I went $230,000 into debt to become a doctor in America - iwh
http://qz.com/67304/i-just-finished-my-87-hour-work-week-and-have-230000-in-medical-school-debt/

======
noonespecial
_You may ask why do we do all of this? It’s because we have pride in what we
do. We truly care for the well-being of the human race._

This is like chum in the water for bureaucrats. Its basically a declaration
saying "I'd work just as hard for even less".

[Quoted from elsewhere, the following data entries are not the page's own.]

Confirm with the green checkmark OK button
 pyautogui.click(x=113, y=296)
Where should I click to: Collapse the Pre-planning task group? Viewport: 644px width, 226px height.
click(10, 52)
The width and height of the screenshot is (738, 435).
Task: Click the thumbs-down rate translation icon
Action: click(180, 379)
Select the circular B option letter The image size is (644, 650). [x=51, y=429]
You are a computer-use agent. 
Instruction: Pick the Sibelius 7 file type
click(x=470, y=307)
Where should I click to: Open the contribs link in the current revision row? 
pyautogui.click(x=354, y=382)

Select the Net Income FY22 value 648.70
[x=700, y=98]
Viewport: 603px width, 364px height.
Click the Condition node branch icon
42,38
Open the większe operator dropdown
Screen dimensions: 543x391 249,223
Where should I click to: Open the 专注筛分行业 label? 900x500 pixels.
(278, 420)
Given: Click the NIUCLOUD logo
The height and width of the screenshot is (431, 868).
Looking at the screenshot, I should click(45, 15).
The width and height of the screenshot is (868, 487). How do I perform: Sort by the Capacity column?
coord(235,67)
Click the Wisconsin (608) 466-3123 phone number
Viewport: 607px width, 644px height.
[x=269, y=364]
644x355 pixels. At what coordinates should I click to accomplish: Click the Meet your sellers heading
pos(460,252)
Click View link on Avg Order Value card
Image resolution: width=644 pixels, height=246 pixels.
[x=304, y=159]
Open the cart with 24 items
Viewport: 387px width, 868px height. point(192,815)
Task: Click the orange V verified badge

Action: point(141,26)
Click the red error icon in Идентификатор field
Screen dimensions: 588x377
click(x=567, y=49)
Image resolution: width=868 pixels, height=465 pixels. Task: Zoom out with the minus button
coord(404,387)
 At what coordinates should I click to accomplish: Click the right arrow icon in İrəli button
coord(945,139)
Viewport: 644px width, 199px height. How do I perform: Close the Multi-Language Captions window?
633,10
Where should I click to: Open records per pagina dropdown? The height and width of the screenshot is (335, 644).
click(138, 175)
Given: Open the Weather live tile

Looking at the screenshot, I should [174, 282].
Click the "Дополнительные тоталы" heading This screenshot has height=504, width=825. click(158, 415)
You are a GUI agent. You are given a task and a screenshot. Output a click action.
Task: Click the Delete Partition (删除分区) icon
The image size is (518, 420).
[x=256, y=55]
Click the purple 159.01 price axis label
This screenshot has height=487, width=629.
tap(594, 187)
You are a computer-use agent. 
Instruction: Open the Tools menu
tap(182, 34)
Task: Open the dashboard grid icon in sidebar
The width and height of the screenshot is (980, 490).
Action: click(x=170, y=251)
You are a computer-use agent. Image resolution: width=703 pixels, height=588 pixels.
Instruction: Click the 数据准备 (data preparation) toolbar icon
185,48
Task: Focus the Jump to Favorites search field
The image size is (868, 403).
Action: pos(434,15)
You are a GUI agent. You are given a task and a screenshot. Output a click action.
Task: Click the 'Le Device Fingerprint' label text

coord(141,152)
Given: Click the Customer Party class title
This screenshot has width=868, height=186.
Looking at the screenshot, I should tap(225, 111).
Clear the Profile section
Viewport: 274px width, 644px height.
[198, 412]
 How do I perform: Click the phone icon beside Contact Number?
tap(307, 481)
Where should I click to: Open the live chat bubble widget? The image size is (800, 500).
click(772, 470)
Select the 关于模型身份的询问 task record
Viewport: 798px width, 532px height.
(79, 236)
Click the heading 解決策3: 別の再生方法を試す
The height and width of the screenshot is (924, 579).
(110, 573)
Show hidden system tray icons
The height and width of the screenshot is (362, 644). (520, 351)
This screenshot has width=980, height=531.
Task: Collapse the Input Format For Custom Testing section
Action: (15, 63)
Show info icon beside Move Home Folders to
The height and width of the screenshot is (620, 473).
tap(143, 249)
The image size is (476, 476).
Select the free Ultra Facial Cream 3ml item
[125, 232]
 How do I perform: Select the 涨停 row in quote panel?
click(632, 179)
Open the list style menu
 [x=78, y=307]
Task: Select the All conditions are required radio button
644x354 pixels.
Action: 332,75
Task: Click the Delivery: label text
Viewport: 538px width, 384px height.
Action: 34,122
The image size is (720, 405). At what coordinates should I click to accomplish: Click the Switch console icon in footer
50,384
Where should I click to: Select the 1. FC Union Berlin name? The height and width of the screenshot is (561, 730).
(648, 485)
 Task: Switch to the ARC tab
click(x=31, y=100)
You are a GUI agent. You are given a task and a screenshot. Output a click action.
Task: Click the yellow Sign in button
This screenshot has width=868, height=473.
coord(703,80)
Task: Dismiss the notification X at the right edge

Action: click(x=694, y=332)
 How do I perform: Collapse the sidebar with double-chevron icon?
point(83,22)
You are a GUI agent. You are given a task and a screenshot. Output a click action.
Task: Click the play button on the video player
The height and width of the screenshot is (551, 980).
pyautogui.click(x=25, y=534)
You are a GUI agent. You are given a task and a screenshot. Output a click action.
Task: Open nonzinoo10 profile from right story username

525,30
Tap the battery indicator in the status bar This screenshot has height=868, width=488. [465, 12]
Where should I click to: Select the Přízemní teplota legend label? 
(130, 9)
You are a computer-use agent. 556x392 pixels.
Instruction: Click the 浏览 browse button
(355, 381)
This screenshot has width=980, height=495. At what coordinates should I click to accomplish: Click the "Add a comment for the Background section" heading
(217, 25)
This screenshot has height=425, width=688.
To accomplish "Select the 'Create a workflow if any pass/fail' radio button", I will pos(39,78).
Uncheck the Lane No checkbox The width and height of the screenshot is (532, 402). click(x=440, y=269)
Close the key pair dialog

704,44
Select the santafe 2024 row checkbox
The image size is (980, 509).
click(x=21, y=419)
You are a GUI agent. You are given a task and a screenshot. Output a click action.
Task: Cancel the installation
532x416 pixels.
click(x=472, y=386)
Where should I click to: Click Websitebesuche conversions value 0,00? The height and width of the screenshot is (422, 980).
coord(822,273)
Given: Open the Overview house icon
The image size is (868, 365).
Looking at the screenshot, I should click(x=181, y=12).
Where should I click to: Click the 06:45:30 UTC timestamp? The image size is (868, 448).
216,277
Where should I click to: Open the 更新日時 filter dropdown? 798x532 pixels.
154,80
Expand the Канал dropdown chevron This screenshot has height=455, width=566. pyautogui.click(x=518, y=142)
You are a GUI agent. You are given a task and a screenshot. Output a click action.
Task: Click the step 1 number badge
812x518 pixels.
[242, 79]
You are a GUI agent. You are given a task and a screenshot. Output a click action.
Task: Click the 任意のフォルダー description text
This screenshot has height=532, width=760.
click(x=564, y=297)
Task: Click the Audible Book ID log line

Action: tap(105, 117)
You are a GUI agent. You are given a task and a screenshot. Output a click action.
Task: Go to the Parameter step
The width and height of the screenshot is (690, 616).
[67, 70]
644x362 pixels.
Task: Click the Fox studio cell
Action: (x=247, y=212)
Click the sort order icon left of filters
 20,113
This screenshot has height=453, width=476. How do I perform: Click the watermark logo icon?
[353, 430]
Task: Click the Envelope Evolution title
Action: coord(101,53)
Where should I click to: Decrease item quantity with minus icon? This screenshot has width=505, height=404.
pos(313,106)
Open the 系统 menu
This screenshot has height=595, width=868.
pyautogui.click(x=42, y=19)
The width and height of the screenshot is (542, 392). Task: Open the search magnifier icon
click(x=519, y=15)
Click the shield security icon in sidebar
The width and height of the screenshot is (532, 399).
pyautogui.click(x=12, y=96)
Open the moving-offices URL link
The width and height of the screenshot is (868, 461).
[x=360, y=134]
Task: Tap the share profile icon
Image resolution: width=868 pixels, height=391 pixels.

The problem with "caring" professions is that once you're in the thick of it,
its extremely hard to walk away from people in need regardless of the cost to
yourself or your family. There are all too many people willing to take
advantage of this.

------
noname123
Hmm, I thought if you took ROAD (radiology, ophthalmology, anesthesiology and
dermatology), you avg. income is $250K/year.

For comparison, an average developer salary is about $100K/year. So that is a
$150K difference. Taking into account net worth, I think it's pretty
optimistic to estimate avg. engineer net worth to hover around $125K at age
30, while avg. doctor's net worth is at -$100K to be pessimistic.

Assuming that a developer and doctor is saving 25% of his pre-tax income which
is respectively, 25K and $65K and putting it into an investment account that
yields 8% annual return, after 35 years, a developer will have 6.5 million
with $100K starting amount and the doctor 12.09 million with -$100K deficit.

So financially speaking, it's nearly 2x more monetarily ewarding to become a
doctor or a lawyer over an engineer despite people's complaint about grad
school debt and late start.

------
cityzen
Same general complaints could be made by the middle class as a whole. I lost
interest in this article when he started talking about being in medical school
running up crazy student loan debt AND having TWO kids.

------
bcheung
Paying $230K for an education seems like a lousy investment to me.